OKC has 2 ‘Best Places to Work'
Two Oklahoma City companies have again made Computerworld's list of Best Places to Work in Information Technology. American Fidelity Assurance Co. came in at No. 26, and Chesapeake Energy Corp. was No. 68. It was American Fidelity's 11th straight appearance on the list. American Fidelity was ranked seventh among the list's small companies. “Our 200 IT Colleagues work diligently to create and manage software applications and technical infrastructure for our 1 million customers and nearly 1,600 colleagues,” said Kim Fisher, chief information officer. Chesapeake ranked 11th among the list's large firms. The Best Places to Work in Information Technology list is an annual ranking of the top 100 work environments for technology professionals compiled by IDG's Computerworld. The list is based on a comprehensive questionnaire regarding company offerings in categories such as benefits, diversity, career development, training and retention. In addition, Computerworld conducts extensive surveys of IT workers, and their responses factor heavily in determining the rankings.
Apple gave data to NSA program
NEW YORK — Apple says it received between 4,000 and 5,000 requests from U.S. law enforcement for customer data for the six months ended in May. The company, like some other businesses, had asked the U.S. government to be able to share how many requests it received related to national security and how it handled them. Those requests were made as part of Prism, the recently revealed highly classified National Security Agency program that seizes records from Internet companies. Prism appears to do what its name suggests. Like a triangular piece of glass, Prism takes large beams of data and helps the government find discrete, manageable strands of information.
Google settles shareholder suit
SAN FRANCISCO — Google has resolved a shareholder lawsuit blocking a long-delayed stock split, clearing the way for the Internet search leader to issue a new class of nonvoting shares later this year.
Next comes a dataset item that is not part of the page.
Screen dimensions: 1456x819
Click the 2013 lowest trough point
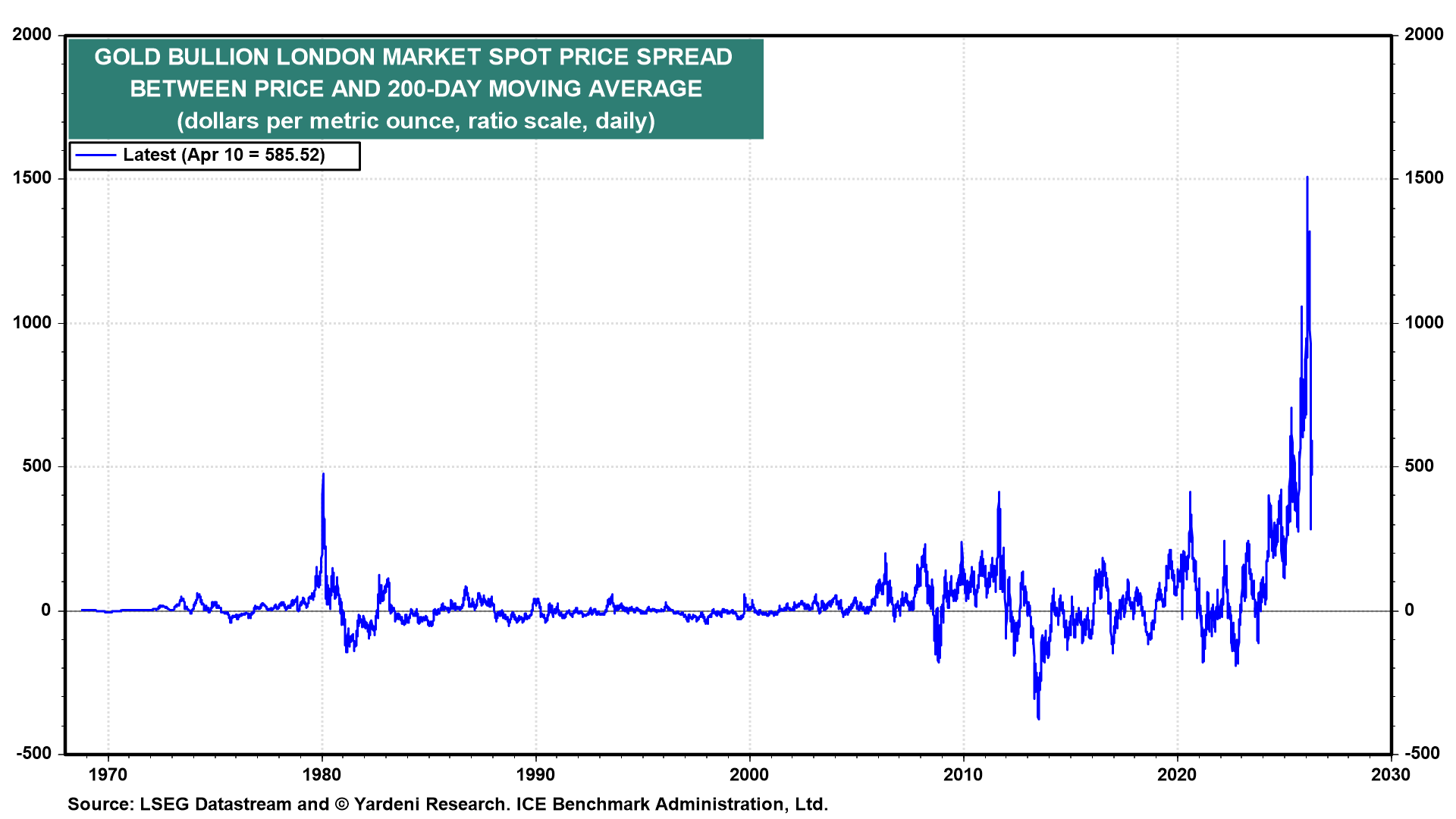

The settlement announced Monday came on the eve of a scheduled Delaware chancery court trial that threatened to cast an unflattering light on Google co-founders Larry Page and Sergey Brin. The class-action by the Brockton Retirement Board in Massachusetts and another Google shareholder, Philip Skidmore, alleged that Page and Brin engineered the stock split in a way that unfairly benefits them while shortchanging the rest of the company's shareholders.
Amazon German retailer struck
BERLIN — Union members at online retailer Amazon's German operations have begun a two-day strike to ratchet up pressure on the company over pay demands. The ver.di union says workers at Amazon's distribution centers in Leipzig and Bad Hersfeld began the strike Monday following three earlier one-day strikes since May. The union says Amazon's roughly 5,300 workers at the sites receive lower wages than their peers in the online retail industry. Amazon says workers are performing mainly logistical work and should therefore receive lower pay levels appropriate for that industry.